Alex: Right. Your Learning Room is your own private copy from the classroom assignment, named something like `learning-room-your-username`. Everyone practices the same issue, branch, commit, pull request, review, and merge flow, but your work stays in your own repo unless facilitators intentionally arrange peer review. Day 1 prioritizes Challenges 1 through 6, so this one is part of the core path.
Jamie: Before I touch the pencil icon, where should I be? I can imagine someone accidentally editing in the wrong place.
Alex: Start in your Learning Room repository, then check the branch dropdown. For Challenge 5, you should be on your `learn/YOUR-USERNAME` branch, which is the practice branch you created earlier so your work is separate from `main`.
Jamie: So the branch is a safety rail. I can make the change there first, and main stays stable.
Alex: Yes. The Learning Room was designed for that kind of practice: safe enough to experiment, realistic enough to build real habits, and paced so you are not blocking anyone else.
Jamie: What if someone is listening and thinking, I do not even see my Learning Room yet?
Alex: Then go back to the GitHub Classroom assignment link, make sure you accepted the assignment, and open the repository link when GitHub finishes creating it. If Challenge 1 was missing earlier, the usual check was the Issues tab and then the Actions tab, where the progression workflow and Gandalf PR validation workflow live. By Challenge 5, you should already have that repo bookmarked and your challenge issue open.
Jamie: Okay, what file are we editing?
Alex: Open `docs/welcome.md`. The `docs` folder also contains practice files like `keyboard-shortcuts.md`, `setup-guide.md`, and `CHALLENGES.md`, but Challenge 5 is focused on the TODO you found earlier in the welcome file.
Jamie: The issue says to replace the TODO with real content. Does that mean there is one correct sentence everyone has to use?
Alex: No. The reference solution gives an example, not a required answer. For instance, it replaces a comment like `TODO: add link to workshop schedule` with a sentence that links to the workshop schedule file.

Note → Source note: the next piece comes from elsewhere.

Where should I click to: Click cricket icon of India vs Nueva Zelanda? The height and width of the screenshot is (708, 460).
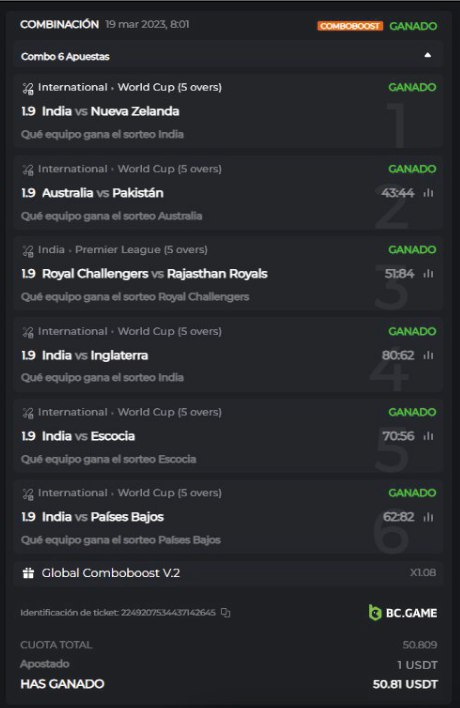28,88
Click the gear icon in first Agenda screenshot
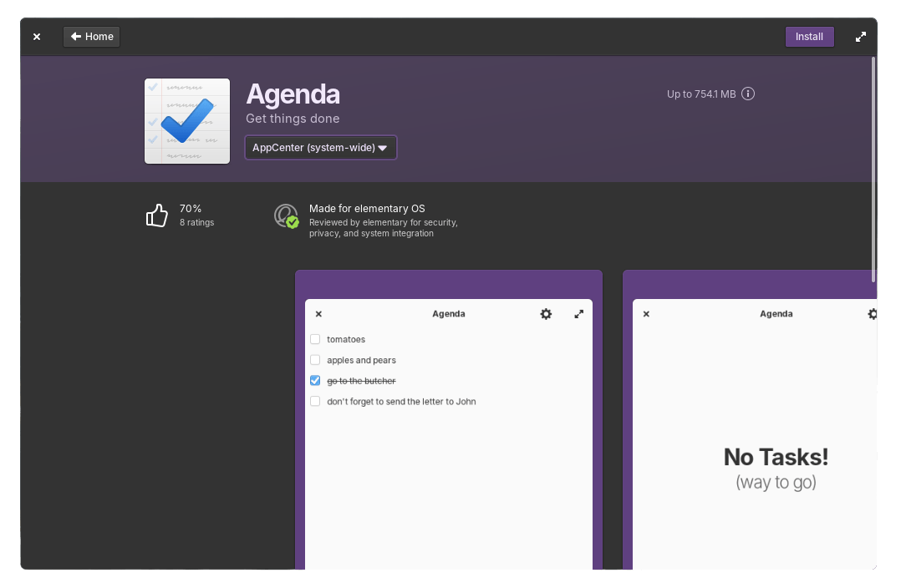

Jamie: So if my TODO is about who can contribute, I write a clear sentence or two that actually belongs in that section.
Alex: Exactly. Keep it small, useful, and related to the TODO. This is not a redesign of the whole page. It is one focused improvement.
Jamie: Walk me through the browser version, because that is the path a lot of people will use first.
Alex: In your Learning Room, confirm the branch dropdown says `learn/YOUR-USERNAME`. Then navigate to `docs/welcome.md`, open the file, and activate the pencil icon labeled `Edit this file`.
Jamie: Then I find the TODO in the editor and replace it with my actual text.
Alex: Yes. After the edit, move to the commit area. Write your commit message, and for this challenge commit directly to your `learn/YOUR-USERNAME` branch.
Jamie: If I use a screen reader, is the pencil icon findable as a button?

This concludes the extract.